* **KUTIPAN**:

════════════════

Suasana di tempat latihan Ipswich Town di Playford Road sama sekali tidak mencerminkan posisi klub yang terancam degradasi. Pelatih Kieran McKenna tetap setia pada filosofi permainan modernnya yang diminati klub-klub besar, sementara para pemain tampak tetap bersemangat.
Meski terpuruk di dasar klasemen, ada kesan bahwa mereka telah memberikan segalanya—mulai dari promosi berturut-turut dari Liga Satu hingga upaya bertahan di Liga Premier yang patut diacungi jempol. Namun, pencapaian itu justru memunculkan pertanyaan filosofis yang lebih besar: Seberapa besar usaha yang cukup bagi klub seperti Ipswich? Kapan waktu yang tepat untuk menyerah?
Degradasi Cepat: Tren yang Mengkhawatirkan
Akhir pekan ini kemungkinan akan menjadi momen tercepat dalam sejarah Liga Premier di mana tiga tim degradasi sudah dipastikan. Namun, musim ini juga mencatat rekor buruk lainnya: untuk kedua kalinya berturut-turut, ketiga klub promosi—Ipswich Town, Leicester City, dan Southampton—langsung terdegradasi.
Dengan rata-rata hanya meraih 0,5 poin per pertandingan, ini menjadi catatan terburuk bagi tim promosi sekaligus tim yang terdegradasi. Southampton bahkan terancam memecahkan rekor buruk Derby County (11 poin, 2007/08), sementara Sheffield United musim lalu hanya mengumpulkan 16 poin.
Sejak 2020, 10 dari 15 klub promosi langsung kembali ke Championship, sebuah tren yang kontras dengan periode 2010-2015 di mana hanya lima klub yang mengalami nasib serupa.
BACA JUGA: Kontroversi di Dagenham & Redbridge, Klub Minta Maaf
Penyebab: Kesenjangan Finansial dan Dampak Pandemi
Tahun 2020 menjadi titik balik. Pandemi Covid-19 memperlebar jurang antara Liga Premier dan EFL, dengan pendapatan siaran yang melonjak membuat klub-klub papan atas semakin tak terjangkau.
Uang siaran Liga Premier melonjak dari £11 juta (1992) menjadi £3,3 miliar hari ini, sementara pembayaran parasut bagi klub yang terdegradasi semakin memperbesar ketimpangan. Klub seperti Crystal Palace dan West Ham, yang dulu berjuang untuk bertahan, kini mapan berkat pendapatan televisi yang stabil sejak 2013.

════════════════

* **Entri tersimpan**:
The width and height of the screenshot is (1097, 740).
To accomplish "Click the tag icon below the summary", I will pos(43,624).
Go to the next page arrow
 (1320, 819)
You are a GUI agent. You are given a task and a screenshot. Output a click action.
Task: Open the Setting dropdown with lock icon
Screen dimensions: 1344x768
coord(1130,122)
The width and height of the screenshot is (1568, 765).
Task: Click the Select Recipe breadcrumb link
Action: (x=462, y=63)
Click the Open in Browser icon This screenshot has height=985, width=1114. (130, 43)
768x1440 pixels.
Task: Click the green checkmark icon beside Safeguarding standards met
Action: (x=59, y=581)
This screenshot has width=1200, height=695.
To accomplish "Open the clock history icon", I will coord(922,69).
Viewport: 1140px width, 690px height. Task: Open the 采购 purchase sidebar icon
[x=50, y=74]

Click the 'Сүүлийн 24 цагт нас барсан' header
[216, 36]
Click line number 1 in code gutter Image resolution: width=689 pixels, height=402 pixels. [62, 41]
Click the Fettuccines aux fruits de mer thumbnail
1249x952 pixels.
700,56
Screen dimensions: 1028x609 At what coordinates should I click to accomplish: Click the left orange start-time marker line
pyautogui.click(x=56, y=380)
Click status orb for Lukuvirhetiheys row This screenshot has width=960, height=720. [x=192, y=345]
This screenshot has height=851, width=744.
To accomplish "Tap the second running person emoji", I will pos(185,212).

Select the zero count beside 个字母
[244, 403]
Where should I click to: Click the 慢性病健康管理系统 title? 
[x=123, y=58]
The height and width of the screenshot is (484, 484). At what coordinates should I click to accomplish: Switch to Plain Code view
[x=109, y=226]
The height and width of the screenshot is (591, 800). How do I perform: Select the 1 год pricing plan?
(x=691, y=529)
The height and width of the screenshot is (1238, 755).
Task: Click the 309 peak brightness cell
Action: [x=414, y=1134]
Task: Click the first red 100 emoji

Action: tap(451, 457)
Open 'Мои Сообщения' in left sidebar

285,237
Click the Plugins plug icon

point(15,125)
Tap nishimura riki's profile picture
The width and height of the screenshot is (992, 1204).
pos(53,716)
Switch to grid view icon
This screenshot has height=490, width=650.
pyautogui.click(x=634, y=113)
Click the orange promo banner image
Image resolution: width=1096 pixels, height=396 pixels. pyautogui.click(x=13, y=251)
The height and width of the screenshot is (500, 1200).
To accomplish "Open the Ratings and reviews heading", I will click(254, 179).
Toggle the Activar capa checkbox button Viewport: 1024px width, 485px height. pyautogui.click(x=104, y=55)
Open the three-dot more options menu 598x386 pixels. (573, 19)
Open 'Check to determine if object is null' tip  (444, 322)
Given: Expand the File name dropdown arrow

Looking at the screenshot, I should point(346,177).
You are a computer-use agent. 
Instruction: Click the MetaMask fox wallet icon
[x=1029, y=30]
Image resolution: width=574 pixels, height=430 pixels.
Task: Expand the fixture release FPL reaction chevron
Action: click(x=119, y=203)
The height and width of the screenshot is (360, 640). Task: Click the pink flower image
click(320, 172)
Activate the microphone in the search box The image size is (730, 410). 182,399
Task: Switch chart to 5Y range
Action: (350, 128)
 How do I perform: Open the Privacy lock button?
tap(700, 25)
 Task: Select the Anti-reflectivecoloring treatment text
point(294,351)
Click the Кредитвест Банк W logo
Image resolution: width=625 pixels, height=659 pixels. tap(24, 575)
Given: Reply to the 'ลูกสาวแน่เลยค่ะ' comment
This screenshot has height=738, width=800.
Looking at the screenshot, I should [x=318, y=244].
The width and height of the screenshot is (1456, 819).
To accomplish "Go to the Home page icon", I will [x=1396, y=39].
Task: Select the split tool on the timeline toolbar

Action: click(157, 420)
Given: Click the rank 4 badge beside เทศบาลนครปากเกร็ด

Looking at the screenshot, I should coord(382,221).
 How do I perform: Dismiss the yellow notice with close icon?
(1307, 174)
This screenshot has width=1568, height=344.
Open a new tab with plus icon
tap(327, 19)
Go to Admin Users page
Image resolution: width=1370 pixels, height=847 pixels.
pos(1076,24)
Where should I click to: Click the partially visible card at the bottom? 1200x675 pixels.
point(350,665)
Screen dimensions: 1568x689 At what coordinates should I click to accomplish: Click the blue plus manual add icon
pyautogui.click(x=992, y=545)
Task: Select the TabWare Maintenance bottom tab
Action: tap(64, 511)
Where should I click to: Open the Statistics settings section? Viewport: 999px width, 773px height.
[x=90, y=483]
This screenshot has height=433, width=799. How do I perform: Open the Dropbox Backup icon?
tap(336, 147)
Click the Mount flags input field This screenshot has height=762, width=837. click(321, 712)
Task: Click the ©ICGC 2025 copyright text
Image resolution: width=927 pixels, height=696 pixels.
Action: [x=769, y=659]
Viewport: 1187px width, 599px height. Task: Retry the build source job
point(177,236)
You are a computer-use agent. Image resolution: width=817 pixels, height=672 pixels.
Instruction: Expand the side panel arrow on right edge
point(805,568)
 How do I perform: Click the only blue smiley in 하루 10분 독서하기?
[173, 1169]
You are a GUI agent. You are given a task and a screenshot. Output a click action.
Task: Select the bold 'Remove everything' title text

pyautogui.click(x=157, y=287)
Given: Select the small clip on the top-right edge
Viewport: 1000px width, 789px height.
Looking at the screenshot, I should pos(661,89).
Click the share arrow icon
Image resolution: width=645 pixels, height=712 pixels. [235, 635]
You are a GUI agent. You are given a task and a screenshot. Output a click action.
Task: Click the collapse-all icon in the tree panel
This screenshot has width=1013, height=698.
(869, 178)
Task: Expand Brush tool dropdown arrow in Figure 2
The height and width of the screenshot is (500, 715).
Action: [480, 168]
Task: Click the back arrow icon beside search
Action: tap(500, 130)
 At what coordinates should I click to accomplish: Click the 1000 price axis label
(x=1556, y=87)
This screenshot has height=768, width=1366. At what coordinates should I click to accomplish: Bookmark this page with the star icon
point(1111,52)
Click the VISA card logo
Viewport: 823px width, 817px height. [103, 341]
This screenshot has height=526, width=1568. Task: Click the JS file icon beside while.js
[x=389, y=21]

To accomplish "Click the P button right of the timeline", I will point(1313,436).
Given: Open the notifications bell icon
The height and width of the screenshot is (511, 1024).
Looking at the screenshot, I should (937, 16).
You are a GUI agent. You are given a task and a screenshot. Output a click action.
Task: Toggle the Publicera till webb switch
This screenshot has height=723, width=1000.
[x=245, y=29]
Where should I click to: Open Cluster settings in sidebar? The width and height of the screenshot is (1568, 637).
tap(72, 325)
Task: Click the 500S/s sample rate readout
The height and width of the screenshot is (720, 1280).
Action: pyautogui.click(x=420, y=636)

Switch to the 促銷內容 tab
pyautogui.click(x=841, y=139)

════════════════

* **SOAL LATIHAN**:
1 > Sebutkan semua klub promosi musim ini yang, menurut kutipan tentang degradasi di Liga Premier, langsung terdegradasi.
2 > Tuliskan lanjutan kutipan tentang degradasi di Liga Premier, mulai setelah kalimat terakhirnya.

* **HASIL LATIHAN**:
1 > Ipswich Town, Leicester City, dan Southampton.

2 >
Di sisi lain, klub promosi kesulitan bersaing. Southampton, misalnya, merasa jauh lebih sulit bertahan dibandingkan promosi sebelumnya. Luton Town nyaris tanpa harapan, sementara Sheffield United terdegradasi untuk ketiga kalinya.
Championship: Kompetisi yang Semakin Tidak Seimbang
Efeknya juga terasa di Championship. Klub dengan pembayaran parasut—seperti Leeds United (£19 juta untuk agen)—memiliki keunggulan finansial besar dibanding rivalnya.
Liga Premier sendiri ingin menghapus pembayaran parasut, tetapi klub-klub mapan enggan melepas keuntungan itu. Argumen hukum juga muncul: apakah parasut justru membatasi persaingan dengan memonopoli akses ke pendapatan siaran?
Harapan di Tengah Tantangan
Meski tren ini suram, ada sedikit cahaya. Brentford (2021/22), Fulham, Bournemouth, dan Nottingham Forest (2022/23) berhasil bertahan berkat manajemen cerdas di bursa transfer.
Namun, bagi Ipswich dan klub promosi lainnya, suasana positif mungkin tak bertahan lama. Jika degradasi terjadi, mereka akan pulang dengan kepala tegak—tapi pertanyaan besar tentang masa depan kompetisi tetap menggantung.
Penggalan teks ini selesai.